→ **Uygulama sorusu**: 16. İstanbul Bienali haberini kaldığı yerden sürdürün.

→ **Metinden alıntı**:
****
İstanbul Kültür Sanat Vakfı tarafından, Koç Holding sponsorluğunda düzenlenen 16. İstanbul Bienali, 14 Eylül’de kapılarını açtı. 56 sanatçının 220’den fazla eseri şehrin üç farklı noktasında 10 Kasım’a kadar ücretsiz gezilebilecek.
16. İstanbul Bienali’nin basın toplantısı 10 Eylül günü Mimar Sinan Güzel Sanatlar Üniversitesi Fındıklı Kampüsü'nde gerçekleşti. Toplantıda İKSV Yönetim Kurulu Başkanı Bülent Eczacıbaşı, Koç Holding Yönetim Kurulu Başkanı Ömer M. Koç, İstanbul Bienali Direktörü Bige Örer ve küratör Nicolas Bourriaud birer konuşma yaptı.
İKSV Yönetim Kurulu Başkanı Bülent Eczacıbaşı konuşmasında, “İstanbul Bienali, 1987 yılından bu yana, İstanbul Kültür Sanat Vakfı tarafından düzenleniyor. İstanbul Bienali’nin yakaladığı başarı ve hem ulusal hem de uluslararası düzeyde gördüğü yoğun ilgi nedeniyle, gurur duyuyoruz. Bienalin gündeme taşıdığı konuların böylesi geniş kitlelerce tartışılacak olması bize büyük heyecan ve mutluluk veriyor. Bienal küratörümüze, tüm sanatçılarımıza, serginin hazırlığını başarıyla tamamlayan ekiplere ve bienale destek veren tüm kurum ve kuruluşlara içten teşekkürlerimi sunuyorum”yorumlarında bulundu.
****
→ **Veri kümesi kesiti**:
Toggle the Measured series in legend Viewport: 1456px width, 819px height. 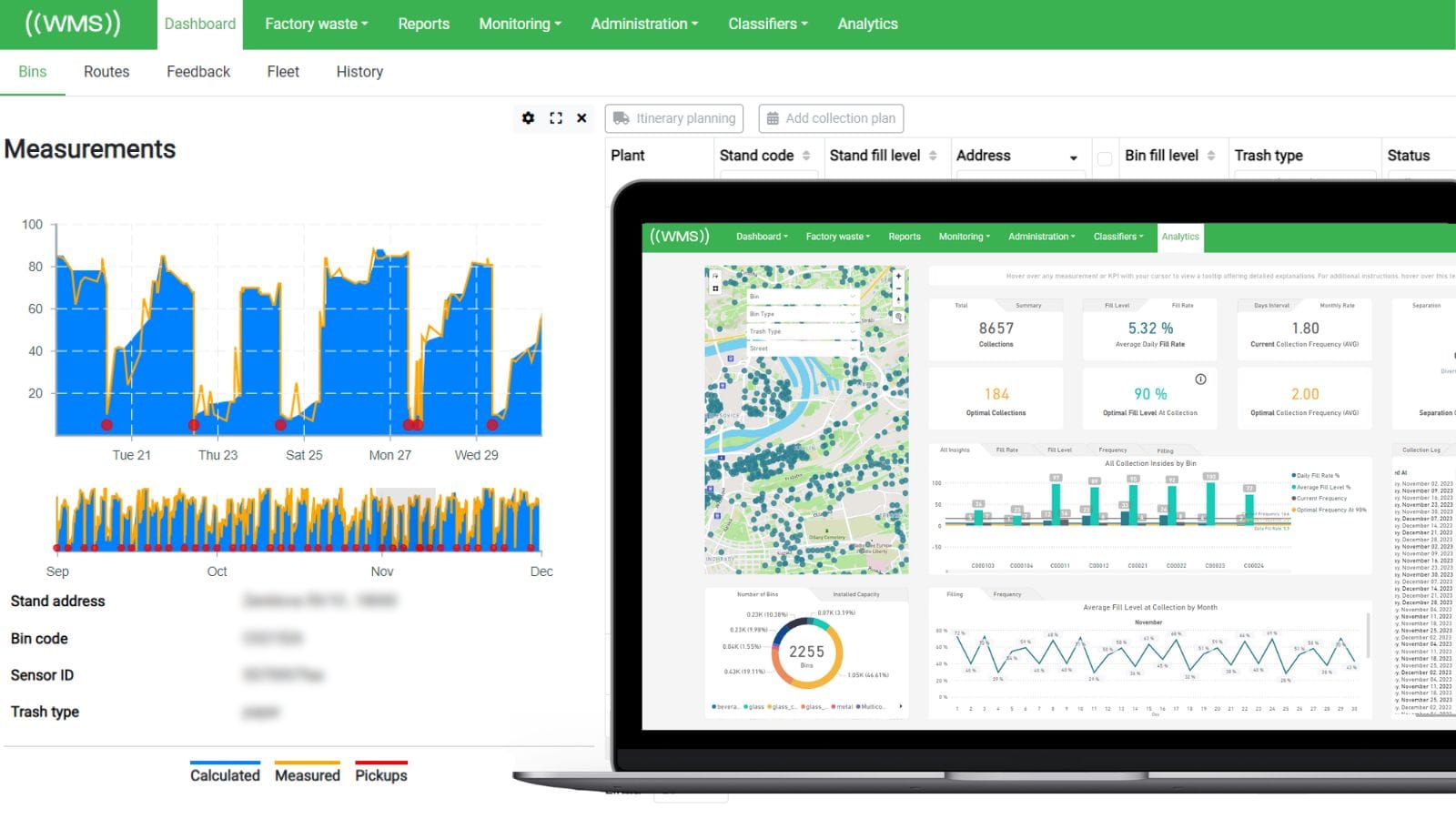307,774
****
→ **Çözümlü soru**:
Koç Holding Yönetim Kurulu Başkanı Ömer M. Koç, “Koç Holding ve Vehbi Koç Vakfı olarak, yalnızca ülkemizin değil, dünyanın en önemli çağdaş sanat etkinliklerinden olan İstanbul Bienali’ni desteklemeye 2007 yılında başladık. Hepimiz gayet iyi biliyoruz ki; toplum olarak daha iyi bir gelecek arzu ediyorsak, yaratıcılığa ve cesur adımlara, şimdi her zamankinden daha fazla ihtiyaç var! Gücünü kültürden ve evrensel değerlerden alan sanatçıların, bizleri bu konuda daha çok sorgulamaya ve yarınlarımıza yönelik cesur adımlar atmaya teşvik edeceklerine inanıyorum. Hepimizin ortak arzusu olan temiz dünya kendiliğinden var olamayacağına göre, her bireyin buna göre kendi sorumluluk alanını belirlemesi gerekir. Ancak bu gönüllülük duygusunu yaratabilmek için, her şeyden önce durumun vahametine yönelik farkındalığı artırmalıyız. İstanbul Bienali’nin tüm paydaşlar nezdinde bu amaca da hizmet etmesi en büyük temennimdir” dedi.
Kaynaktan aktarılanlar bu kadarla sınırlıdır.